PSG have been in scintillating form, winning seven of their last eight matches without conceding a single goal. Luis Enrique's side showcased their high-pressing, fast-paced, vertical style to devastating effect in a 4-0 demolition of Real Madrid in the semi-finals.
Buoyed by midfield orchestrator Vitinha, fullbacks Nuno Mendes and Achraf Hakimi and Ballon d’Or contender Ousmane Dembele – with crucial goals and assists – up front, PSG are the team to beat. And Maresca knows it.
“For sure they are a top team in Europe and probably in this moment the best team in the world,” Maresca said at the MetLife Stadium, where Sunday's final will take place.
“But I think every game can be different. We have maximum respect for them. I really enjoy watching them but at the same time we are here to do our best and try to win the final.”

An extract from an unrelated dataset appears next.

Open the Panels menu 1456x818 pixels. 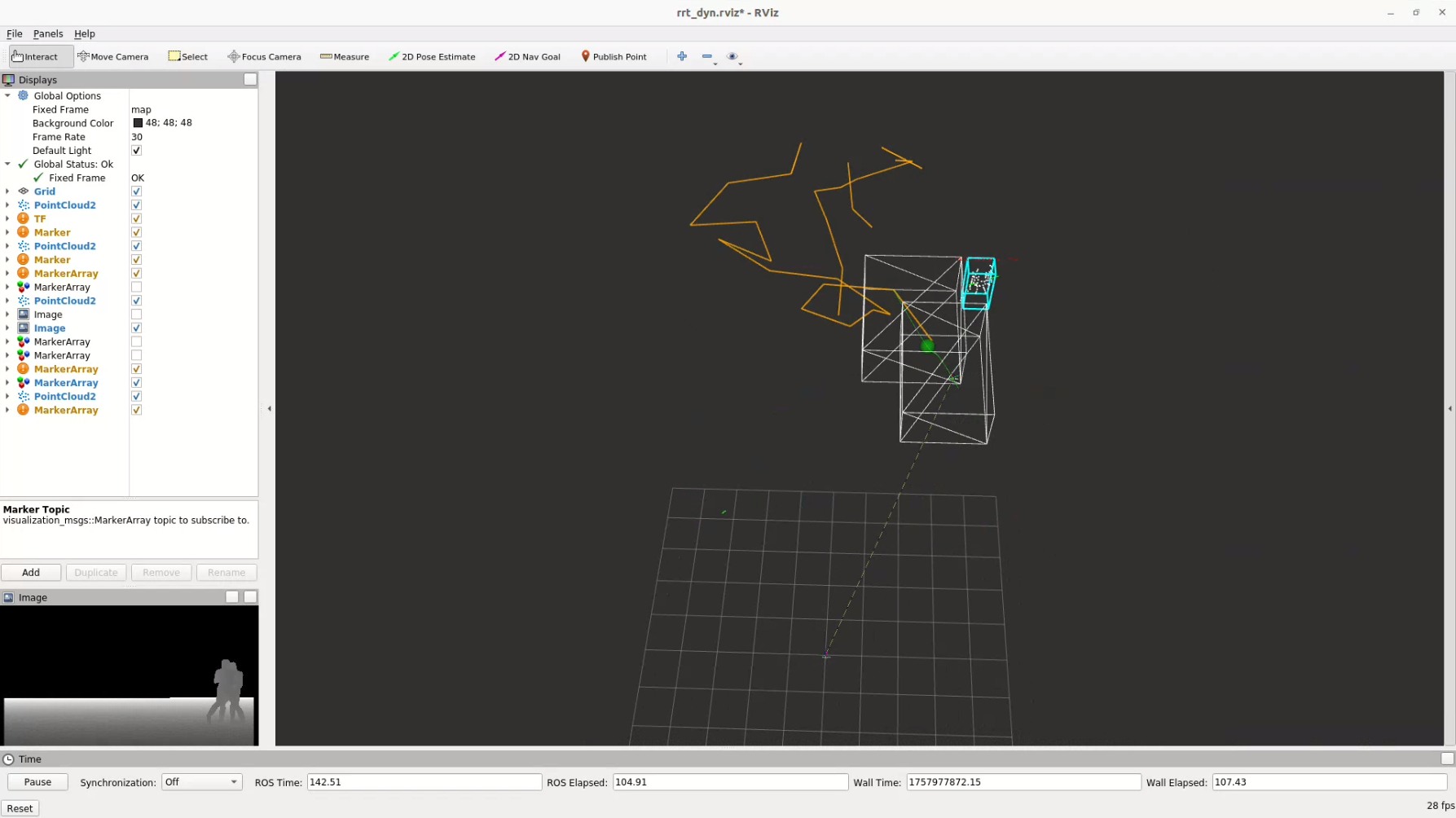[48, 34]
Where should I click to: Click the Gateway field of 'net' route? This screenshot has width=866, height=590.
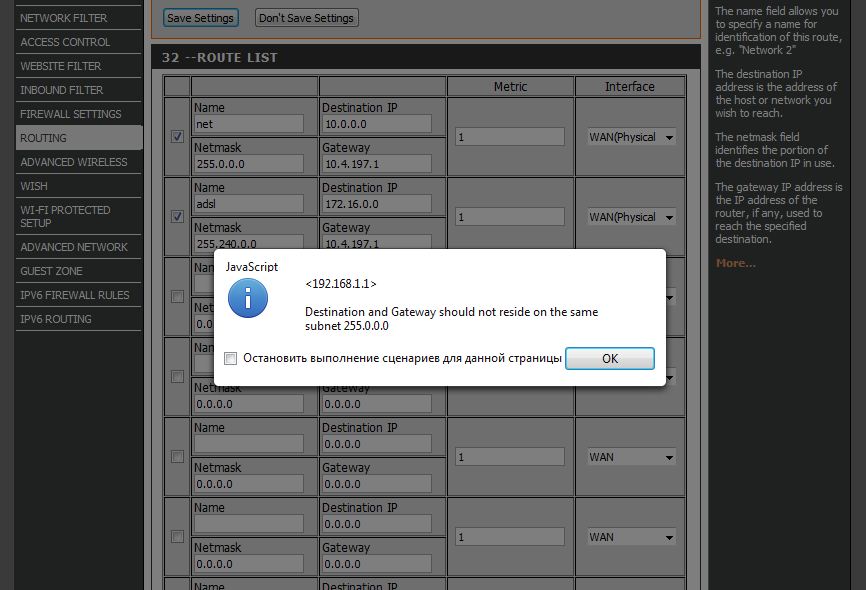point(376,164)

Chelsea eliminated Benfica and Brazilian duo Palmeiras and Fluminense in the knockout rounds to reach the final at the end of a marathon campaign.
Maresca, who arrived from Leicester City last year, has already led the Stamford Bridge side to a fourth-place finish in the Premier League which brings with it qualification for next season's Champions League.
In addition to that they won the Uefa Conference League, and now they have a chance to win more silverware.
“It has been a great season, and for me the biggest achievement of this season is that exactly one year ago nobody was talking about Chelsea to do with football – it was all about having a big squad and big money, that kind of thing,” Maresca said.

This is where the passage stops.